To do
Take from the material every line containing the string "Google" and copy it.

Exercise data section start

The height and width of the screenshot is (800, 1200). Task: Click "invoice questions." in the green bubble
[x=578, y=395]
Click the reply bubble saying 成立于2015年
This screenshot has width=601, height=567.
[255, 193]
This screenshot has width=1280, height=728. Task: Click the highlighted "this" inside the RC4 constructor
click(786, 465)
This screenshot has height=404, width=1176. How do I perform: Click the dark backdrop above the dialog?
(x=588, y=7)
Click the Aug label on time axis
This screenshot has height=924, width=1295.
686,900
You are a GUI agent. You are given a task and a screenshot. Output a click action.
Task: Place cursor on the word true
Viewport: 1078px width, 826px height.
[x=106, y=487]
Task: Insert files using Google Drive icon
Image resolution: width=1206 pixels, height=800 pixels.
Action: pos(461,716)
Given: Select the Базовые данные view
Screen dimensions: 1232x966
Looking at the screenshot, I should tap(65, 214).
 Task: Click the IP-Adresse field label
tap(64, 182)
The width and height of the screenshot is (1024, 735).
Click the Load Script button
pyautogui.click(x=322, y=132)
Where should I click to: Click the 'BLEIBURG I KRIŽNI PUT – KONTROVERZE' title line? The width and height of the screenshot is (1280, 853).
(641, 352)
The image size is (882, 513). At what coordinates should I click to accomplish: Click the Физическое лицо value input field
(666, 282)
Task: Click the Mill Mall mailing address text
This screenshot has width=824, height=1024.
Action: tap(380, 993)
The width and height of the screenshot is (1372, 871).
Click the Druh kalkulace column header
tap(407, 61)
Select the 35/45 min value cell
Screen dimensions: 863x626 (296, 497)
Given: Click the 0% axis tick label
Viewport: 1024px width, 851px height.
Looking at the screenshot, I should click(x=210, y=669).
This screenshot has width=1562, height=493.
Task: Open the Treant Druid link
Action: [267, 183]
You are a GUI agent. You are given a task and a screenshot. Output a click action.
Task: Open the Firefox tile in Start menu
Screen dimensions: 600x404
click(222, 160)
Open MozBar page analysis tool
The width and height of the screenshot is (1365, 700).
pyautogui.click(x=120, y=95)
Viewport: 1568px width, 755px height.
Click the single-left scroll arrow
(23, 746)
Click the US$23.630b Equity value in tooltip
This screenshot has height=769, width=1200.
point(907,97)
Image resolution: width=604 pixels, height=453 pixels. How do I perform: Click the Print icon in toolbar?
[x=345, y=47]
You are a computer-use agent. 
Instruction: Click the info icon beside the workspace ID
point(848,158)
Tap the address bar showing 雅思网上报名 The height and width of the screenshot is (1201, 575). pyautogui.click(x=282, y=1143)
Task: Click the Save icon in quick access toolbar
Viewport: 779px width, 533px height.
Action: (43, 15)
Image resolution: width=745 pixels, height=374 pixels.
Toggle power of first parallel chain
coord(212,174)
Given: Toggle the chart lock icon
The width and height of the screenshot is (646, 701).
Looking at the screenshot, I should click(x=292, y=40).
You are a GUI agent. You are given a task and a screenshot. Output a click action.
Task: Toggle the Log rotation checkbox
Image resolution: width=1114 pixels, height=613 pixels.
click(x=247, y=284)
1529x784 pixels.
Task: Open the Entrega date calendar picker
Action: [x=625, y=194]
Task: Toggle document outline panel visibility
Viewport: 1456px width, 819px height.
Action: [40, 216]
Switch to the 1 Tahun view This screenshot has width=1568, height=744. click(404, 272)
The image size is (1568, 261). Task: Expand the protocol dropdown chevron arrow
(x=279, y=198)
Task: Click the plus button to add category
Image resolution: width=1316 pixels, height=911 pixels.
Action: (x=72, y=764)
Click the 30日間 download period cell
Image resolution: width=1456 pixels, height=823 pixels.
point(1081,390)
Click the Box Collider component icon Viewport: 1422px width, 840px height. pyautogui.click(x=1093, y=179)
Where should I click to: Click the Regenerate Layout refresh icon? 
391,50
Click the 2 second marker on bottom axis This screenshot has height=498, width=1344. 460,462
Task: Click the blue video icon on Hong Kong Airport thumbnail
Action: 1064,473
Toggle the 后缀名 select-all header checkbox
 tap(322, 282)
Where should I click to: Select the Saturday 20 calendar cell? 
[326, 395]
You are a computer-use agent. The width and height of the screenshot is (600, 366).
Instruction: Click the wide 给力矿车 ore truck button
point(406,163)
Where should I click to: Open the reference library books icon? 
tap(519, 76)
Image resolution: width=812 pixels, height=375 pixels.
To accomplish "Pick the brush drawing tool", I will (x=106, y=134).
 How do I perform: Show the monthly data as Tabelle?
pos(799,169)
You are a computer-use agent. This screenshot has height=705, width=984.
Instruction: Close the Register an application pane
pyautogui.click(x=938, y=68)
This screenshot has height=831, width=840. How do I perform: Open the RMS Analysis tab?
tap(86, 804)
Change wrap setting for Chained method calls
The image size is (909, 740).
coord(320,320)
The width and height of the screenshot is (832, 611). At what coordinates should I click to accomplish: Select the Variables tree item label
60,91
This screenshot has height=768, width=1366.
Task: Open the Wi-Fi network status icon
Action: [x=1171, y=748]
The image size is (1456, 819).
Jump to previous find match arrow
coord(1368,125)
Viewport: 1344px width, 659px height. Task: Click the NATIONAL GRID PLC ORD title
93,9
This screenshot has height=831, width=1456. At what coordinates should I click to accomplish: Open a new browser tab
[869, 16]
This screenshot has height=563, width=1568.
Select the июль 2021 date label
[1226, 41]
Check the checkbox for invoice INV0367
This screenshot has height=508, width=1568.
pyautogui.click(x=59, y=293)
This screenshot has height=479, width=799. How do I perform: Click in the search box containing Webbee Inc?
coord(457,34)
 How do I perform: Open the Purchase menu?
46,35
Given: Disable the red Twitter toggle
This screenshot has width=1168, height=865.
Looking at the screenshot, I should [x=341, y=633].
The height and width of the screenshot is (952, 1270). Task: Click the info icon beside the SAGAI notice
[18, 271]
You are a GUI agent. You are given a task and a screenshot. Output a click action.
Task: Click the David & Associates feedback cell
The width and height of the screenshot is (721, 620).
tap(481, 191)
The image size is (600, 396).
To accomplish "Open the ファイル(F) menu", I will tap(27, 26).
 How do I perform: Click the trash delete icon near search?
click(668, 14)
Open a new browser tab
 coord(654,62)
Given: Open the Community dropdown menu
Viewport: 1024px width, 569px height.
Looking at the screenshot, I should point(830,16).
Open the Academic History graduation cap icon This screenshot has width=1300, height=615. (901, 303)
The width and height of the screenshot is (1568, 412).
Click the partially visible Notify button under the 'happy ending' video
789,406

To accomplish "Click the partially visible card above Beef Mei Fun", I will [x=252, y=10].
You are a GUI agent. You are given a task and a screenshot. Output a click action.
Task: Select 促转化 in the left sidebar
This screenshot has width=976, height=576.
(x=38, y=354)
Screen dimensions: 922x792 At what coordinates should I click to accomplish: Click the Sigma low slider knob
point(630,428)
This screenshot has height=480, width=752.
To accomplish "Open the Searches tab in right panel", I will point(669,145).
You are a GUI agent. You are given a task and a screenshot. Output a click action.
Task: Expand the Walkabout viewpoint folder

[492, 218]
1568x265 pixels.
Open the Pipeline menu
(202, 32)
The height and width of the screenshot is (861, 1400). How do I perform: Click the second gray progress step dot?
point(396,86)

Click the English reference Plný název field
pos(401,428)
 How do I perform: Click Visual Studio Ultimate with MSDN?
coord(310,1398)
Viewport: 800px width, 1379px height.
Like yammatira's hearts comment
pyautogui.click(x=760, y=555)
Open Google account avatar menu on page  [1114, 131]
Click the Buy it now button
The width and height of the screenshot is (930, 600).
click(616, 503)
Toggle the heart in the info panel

Exercise data section end

Response to this task
Task: Insert files using Google Drive icon
Open Google account avatar menu on page  [1114, 131]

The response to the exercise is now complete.